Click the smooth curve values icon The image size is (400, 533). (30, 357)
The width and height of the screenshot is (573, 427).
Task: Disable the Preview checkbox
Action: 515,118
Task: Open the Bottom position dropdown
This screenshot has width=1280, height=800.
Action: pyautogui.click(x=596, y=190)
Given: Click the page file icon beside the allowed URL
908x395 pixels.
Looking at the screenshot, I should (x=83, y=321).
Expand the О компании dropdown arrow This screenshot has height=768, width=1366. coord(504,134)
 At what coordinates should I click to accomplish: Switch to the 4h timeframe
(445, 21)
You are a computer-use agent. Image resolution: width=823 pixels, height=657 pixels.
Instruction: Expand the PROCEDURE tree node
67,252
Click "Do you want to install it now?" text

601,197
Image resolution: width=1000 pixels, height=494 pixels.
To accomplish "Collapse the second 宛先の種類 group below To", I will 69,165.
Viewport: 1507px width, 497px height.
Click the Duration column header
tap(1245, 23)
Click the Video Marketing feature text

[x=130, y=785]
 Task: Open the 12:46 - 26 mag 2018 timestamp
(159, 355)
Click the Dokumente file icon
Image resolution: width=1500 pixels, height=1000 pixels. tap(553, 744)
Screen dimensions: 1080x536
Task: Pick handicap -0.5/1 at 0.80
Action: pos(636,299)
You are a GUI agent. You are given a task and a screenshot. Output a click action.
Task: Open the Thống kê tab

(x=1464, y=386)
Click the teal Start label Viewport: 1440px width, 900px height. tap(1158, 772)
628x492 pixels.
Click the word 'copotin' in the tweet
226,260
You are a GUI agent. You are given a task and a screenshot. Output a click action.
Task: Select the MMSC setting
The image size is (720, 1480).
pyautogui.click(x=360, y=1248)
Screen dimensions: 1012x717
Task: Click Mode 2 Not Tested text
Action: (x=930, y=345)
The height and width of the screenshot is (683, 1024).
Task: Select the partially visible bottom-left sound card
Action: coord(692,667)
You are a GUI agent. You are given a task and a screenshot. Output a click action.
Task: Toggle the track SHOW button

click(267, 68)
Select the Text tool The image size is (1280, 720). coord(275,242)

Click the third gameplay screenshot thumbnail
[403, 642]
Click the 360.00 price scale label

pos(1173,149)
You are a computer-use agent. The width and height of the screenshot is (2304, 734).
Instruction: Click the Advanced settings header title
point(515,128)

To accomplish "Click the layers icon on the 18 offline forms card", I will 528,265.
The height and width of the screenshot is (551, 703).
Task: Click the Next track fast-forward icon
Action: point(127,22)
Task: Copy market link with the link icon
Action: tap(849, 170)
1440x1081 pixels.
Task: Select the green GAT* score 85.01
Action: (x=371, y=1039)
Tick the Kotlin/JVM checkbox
——
▶ _Exercise goal_: Your task is to transcribe each record faithfully and in full.

▶ _Solution for this problem_:
Click the smooth curve values icon The image size is (400, 533). (30, 357)
The width and height of the screenshot is (573, 427).
Task: Disable the Preview checkbox
Action: 515,118
Task: Open the Bottom position dropdown
This screenshot has width=1280, height=800.
Action: pyautogui.click(x=596, y=190)
Given: Click the page file icon beside the allowed URL
908x395 pixels.
Looking at the screenshot, I should (x=83, y=321).
Expand the О компании dropdown arrow This screenshot has height=768, width=1366. coord(504,134)
 At what coordinates should I click to accomplish: Switch to the 4h timeframe
(445, 21)
You are a computer-use agent. Image resolution: width=823 pixels, height=657 pixels.
Instruction: Expand the PROCEDURE tree node
67,252
Click "Do you want to install it now?" text

601,197
Image resolution: width=1000 pixels, height=494 pixels.
To accomplish "Collapse the second 宛先の種類 group below To", I will 69,165.
Viewport: 1507px width, 497px height.
Click the Duration column header
tap(1245, 23)
Click the Video Marketing feature text

[x=130, y=785]
 Task: Open the 12:46 - 26 mag 2018 timestamp
(159, 355)
Click the Dokumente file icon
Image resolution: width=1500 pixels, height=1000 pixels. tap(553, 744)
Screen dimensions: 1080x536
Task: Pick handicap -0.5/1 at 0.80
Action: pos(636,299)
You are a GUI agent. You are given a task and a screenshot. Output a click action.
Task: Open the Thống kê tab

(x=1464, y=386)
Click the teal Start label Viewport: 1440px width, 900px height. tap(1158, 772)
628x492 pixels.
Click the word 'copotin' in the tweet
226,260
You are a GUI agent. You are given a task and a screenshot. Output a click action.
Task: Select the MMSC setting
The image size is (720, 1480).
pyautogui.click(x=360, y=1248)
Screen dimensions: 1012x717
Task: Click Mode 2 Not Tested text
Action: (x=930, y=345)
The height and width of the screenshot is (683, 1024).
Task: Select the partially visible bottom-left sound card
Action: coord(692,667)
You are a GUI agent. You are given a task and a screenshot. Output a click action.
Task: Toggle the track SHOW button

click(267, 68)
Select the Text tool The image size is (1280, 720). coord(275,242)

Click the third gameplay screenshot thumbnail
[403, 642]
Click the 360.00 price scale label

pos(1173,149)
You are a computer-use agent. The width and height of the screenshot is (2304, 734).
Instruction: Click the Advanced settings header title
point(515,128)

To accomplish "Click the layers icon on the 18 offline forms card", I will 528,265.
The height and width of the screenshot is (551, 703).
Task: Click the Next track fast-forward icon
Action: point(127,22)
Task: Copy market link with the link icon
Action: tap(849, 170)
1440x1081 pixels.
Task: Select the green GAT* score 85.01
Action: (x=371, y=1039)
Tick the Kotlin/JVM checkbox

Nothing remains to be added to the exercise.